As You Like It and MPs
Shakespeare's As You Like It, now playing in Stratford-upon-Avon, has something to say to MPs who thought that the public should be paying for their second homes, gardens and refurbished kitchens. It also has a great deal to say to politicians cocooned in Washington and Brussels. And it has much to say to me. I only understood how much when I read Wendell Berry's book, Standing by Words. Here's an excerpt -
All the characters in the play are brought down to better knowledge than they began with. There is now inevitably a "sophistication" (i.e., ignorance) that will look upon this descent as an "escape from the real world". This is apparently because the play has country people in it and takes place mainly in a forest, and most educated people now do not know much about either; they think that country people are stupid and that forests are places where one can be thoughtless and indulge in idle fancies. A "comedy" that takes place in a forest will, therefore, necessarily be frivolous. There is, of course, plenty of fun in As You Like It, and some frivolity too. Nobody gets killed, and the ending is happy, for the time being, for everybody. But a play whose themes are political corruption, family hatred, exile, courtship, marriage, and renewal of the human estate within nature, which in theme and (here and there) in diction echoes the New Testament and the Book of Job, and which has in it an old man named Adam, might reasonably be suspected of some measure of seriousness. . .
As you know, Orlando defeats the wrestler who, at his older brother Oliver's instigation, meant to maim or kill him. He wins the love of Rosalind, and goes into exile in the Forest of Arden with Adam, the family's loyal old servant. Rosalind is then almost immediately sent into exile by the reigning Duke Frederick, her uncle, who has usurped the throne. Disguised as a young man, with her loyal cousin Celia and the clown, Touchstone, Rosalind leaves for Arden, where her father and his retainers are living 'like the old Robin Hood of England'.
The Forest of Arden, then, has become the gathering place of a number of people who in the briary "working-day world" have lost everything. Their destitution is not so great and tragic as Job's, but, like him, they have lost their lives as they were. The Forest, however, is not a place of loss; it is a place beyond loss, where they find their lives as they are - reduced to nothing by the standards of the working-day world, but, by the standards of nature, in the forest and in themselves, abounding. They lose their lives in order to find them, and that finding is the business of the last four acts.
To a modern reader, the speech of the exiled Duke at the beginning of Act II is apt to look like a piece of shallow optimism. But it is more sensible and more complicated than that, and to see that it is, we have only to recognize the traditions in which it is firmly set. The pastoral theme of a descent to true knowledge is stated plainly: "Are not these woods /More free from peril than the envious court?" - which would be no more than pretty patter, maybe, if this were merely a "scenic" forest, but, as we learn later, there are dangerous beasts in it.

[PROMPT 1]: Please write out the passage of the As You Like It text that begins at the words "The Forest of Arden, then, has" and stops after the words "last four acts.".
[PROMPT 2]: Using the As You Like It text, decide whether each statement agrees with it, answering yes or no with the deciding words quoted exactly: (a) Orlando goes into exile in the Forest of Arden with Adam. (b) Rosalind's father sends her into exile. (c) One character in the play is killed.
[PROMPT 3]: In the As You Like It text, which town is the play said to be playing in now?

[SOURCE EXCERPT]:
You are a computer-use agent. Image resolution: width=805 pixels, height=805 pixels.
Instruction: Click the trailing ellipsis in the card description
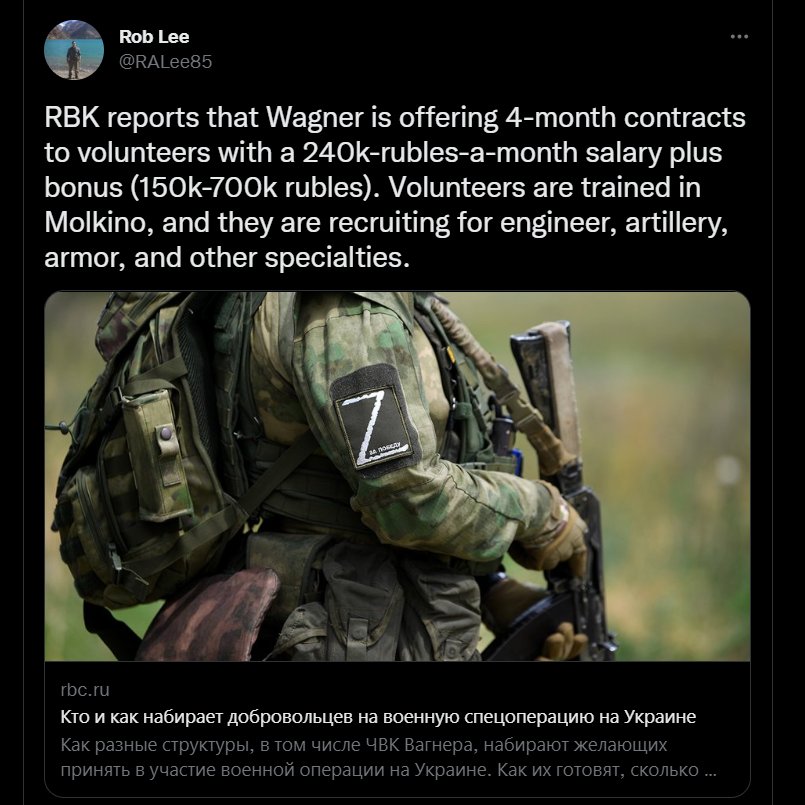pos(711,772)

[PROBLEM SOLUTION 1]:
The Forest of Arden, then, has become the gathering place of a number of people who in the briary "working-day world" have lost everything. Their destitution is not so great and tragic as Job's, but, like him, they have lost their lives as they were. The Forest, however, is not a place of loss; it is a place beyond loss, where they find their lives as they are - reduced to nothing by the standards of the working-day world, but, by the standards of nature, in the forest and in themselves, abounding. They lose their lives in order to find them, and that finding is the business of the last four acts.

[PROBLEM SOLUTION 2]:
(a) Yes: "goes into exile in the Forest of Arden with Adam, the family's loyal old servant"
(b) No: "Rosalind is then almost immediately sent into exile by the reigning Duke Frederick, her uncle"
(c) No: "Nobody gets killed"

[PROBLEM SOLUTION 3]: Stratford-upon-Avon